### Text passage
------------------------

Quickly, I went to the door and stepped out of the classroom. When I left I could hear cheers of jubilation from inside as if they had just toppled some vicious dictator. Their freedom chant, ‘POOH,’ carried on. I tried to compose myself, and took several deep, deliberate breaths. It would have made sense to go get one of the Korean administrators but I was too proud to think that I couldn’t handle the situation myself. I was clearly in denial.
When faced with tragedy – illness, addiction, etc. – psychiatrists say people are likely to endure five different stages of grief. My own vociferous tragedy remained just several feet away on the other side of a wooden door. In the empty hallway I calmly breathed my way through the first stage of denial. As I began to regain my composure more resentful thoughts crossed my mind. You are the authority figure, and these kids are clearly not showing you any respect. How could they treat you like this? They don’t do this with the other Korean teachers. I abruptly moved on to stage two – ANGER.

------------------------

### Input rows

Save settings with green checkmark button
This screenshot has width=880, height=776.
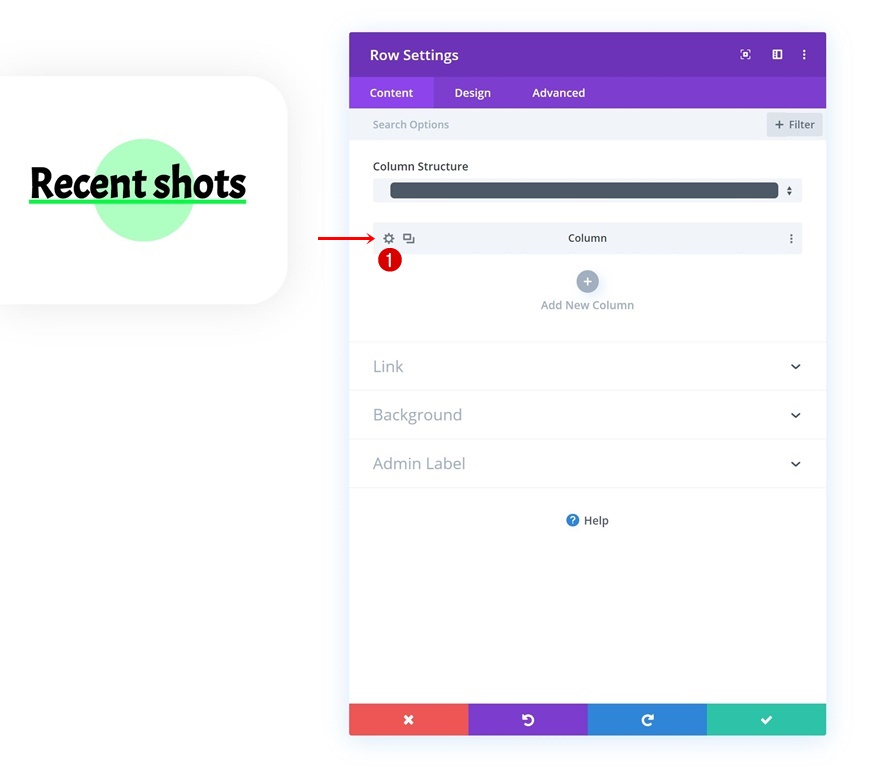point(766,719)
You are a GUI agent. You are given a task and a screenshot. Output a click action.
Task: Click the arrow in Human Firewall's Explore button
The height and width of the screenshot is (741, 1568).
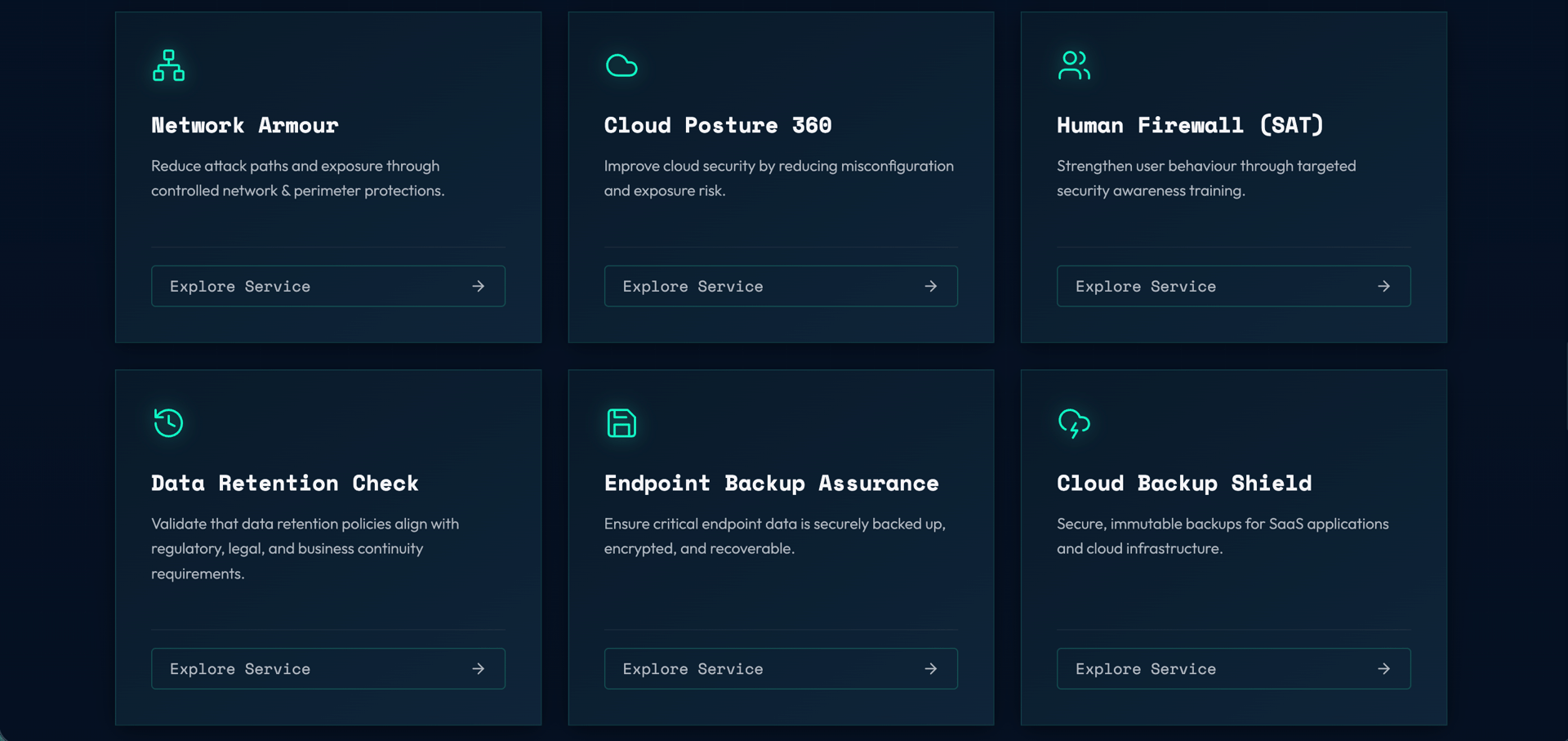click(1383, 287)
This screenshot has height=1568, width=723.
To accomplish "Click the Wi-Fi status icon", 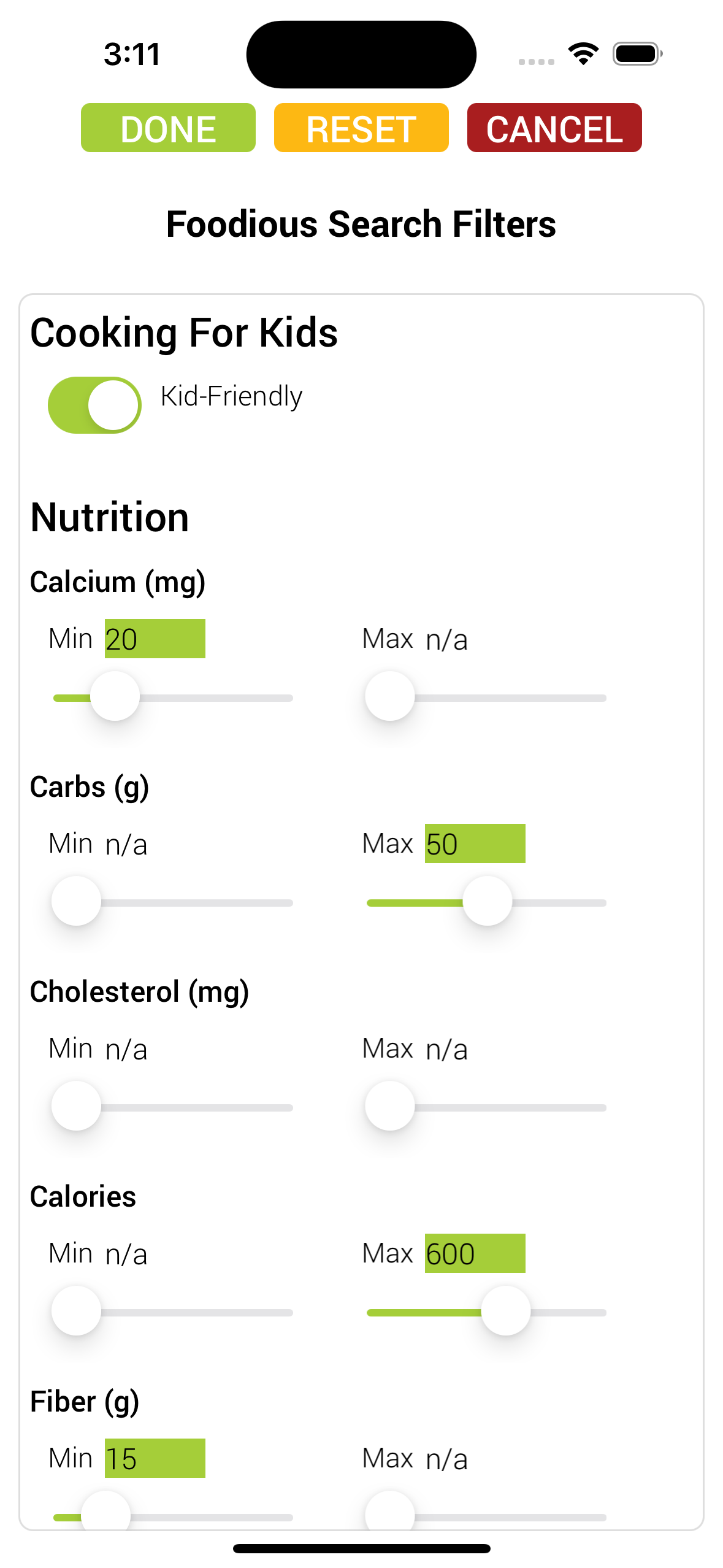I will click(583, 54).
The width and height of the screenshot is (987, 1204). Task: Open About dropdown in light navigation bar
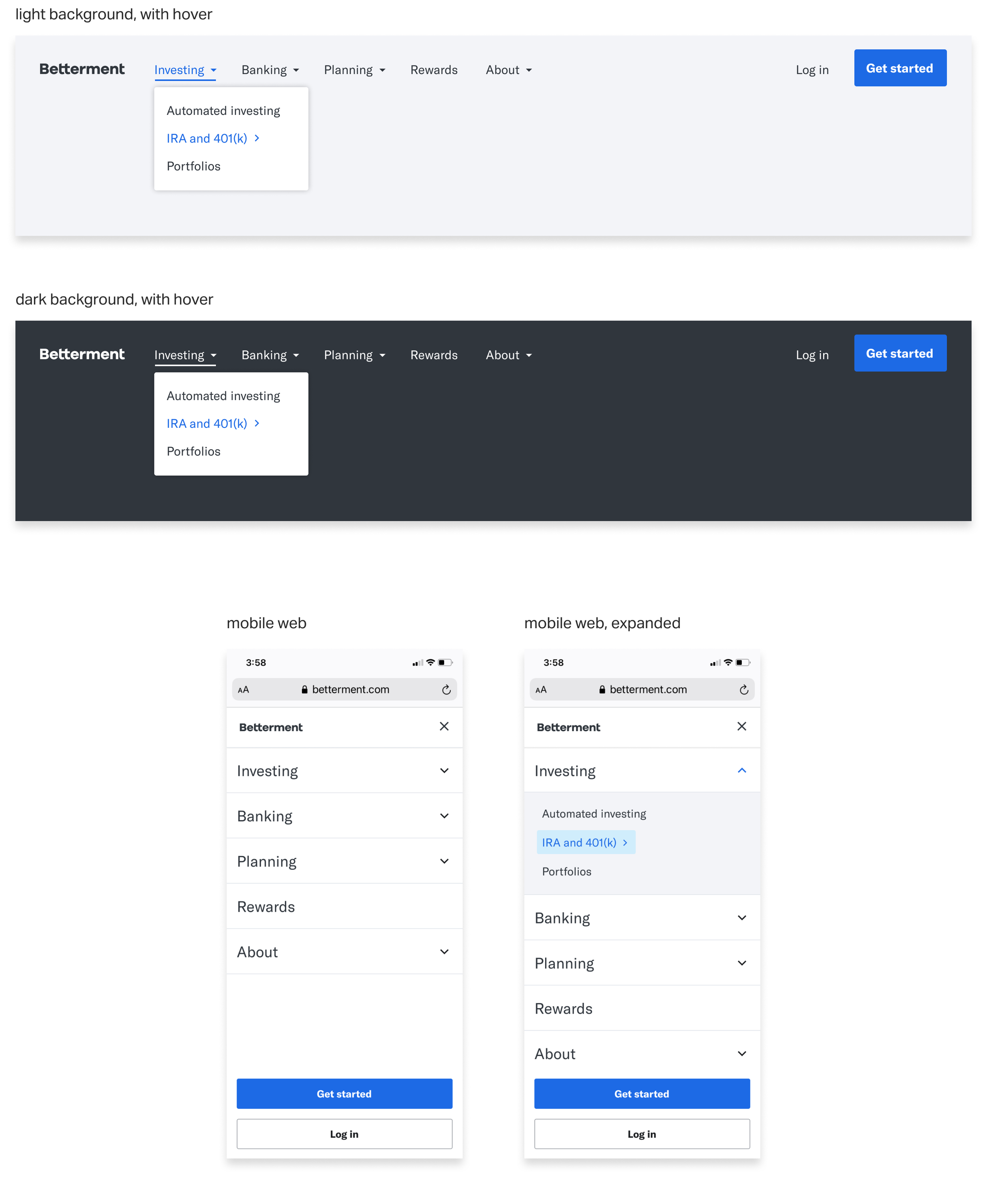click(x=508, y=70)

------------------------

### List of tasks
• a. In the records, from their first line through the line containing "point(766,719)", inclusive, rename "checkmark" to "tick" and copy those lines with nothing else changed, leaving the pictures out.
• b. Write what comes next in the passage about the teacher standing outside the noisy classroom.
The text and the records were drawn from separate sources.

### Task-by-task answers
• a.
Save settings with green tick button
This screenshot has width=880, height=776.
point(766,719)

• b.
Moments later I walked back into the classroom and shut the door behind me. As I entered the little monsters raised the volume of their chant. Perhaps they wanted me to crack. At this point I was livid and an empty desk next to me took the brunt of my fury. I grabbed the desk with one hand and flipped it over. It crashed onto the floor with a loud thud. The noise diminished, as well as my chances of winning that self-nomination as Educator of the Year.
“QUIET!” I screamed at the top of my lungs. The room was silent. All the kids stared at me with alarming eyes, their jaws dropped. I had seized control once again.
“NOBODY…SAY…A WORD!” I held my index finger to my mouth indicating I wanted silence. I don’t know if they understood, but intonation and gestures go a long way, especially when conveying anger.
Corporal punishment is illegal in the Korean education system, even though you still hear about isolated incidences. Of course it was strictly forbidden at the academy and hitting the kids was the furthest thing from my mind. Yet after the desk got thrown onto its side, the kids probably wondered where I was heading with this reaction. Frankly, I didn’t know either. There was no phase two of this plan. I had acted impulsively and now I needed to think of something fast. Suddenly, I had an idea. I walked over the board and wrote:
I will always respect my teacher.
I turned back to the kids and snapped, “WRITE IT!” Slowly, they began to take out a piece of paper. Some began writing immediately while a few boys looked at one another to see if their friend would comply. Dynomite hesitantly raised his hand. “WHAT?” I said and glared at him intently.
“Teacha, how many write?” he asked.
“Write!” I exclaimed and pointed to the board. Everyone started jotting away. I stood at the front of the classroom with my hands behind my back counting down the minutes. The silence that now engulfed the room was serene.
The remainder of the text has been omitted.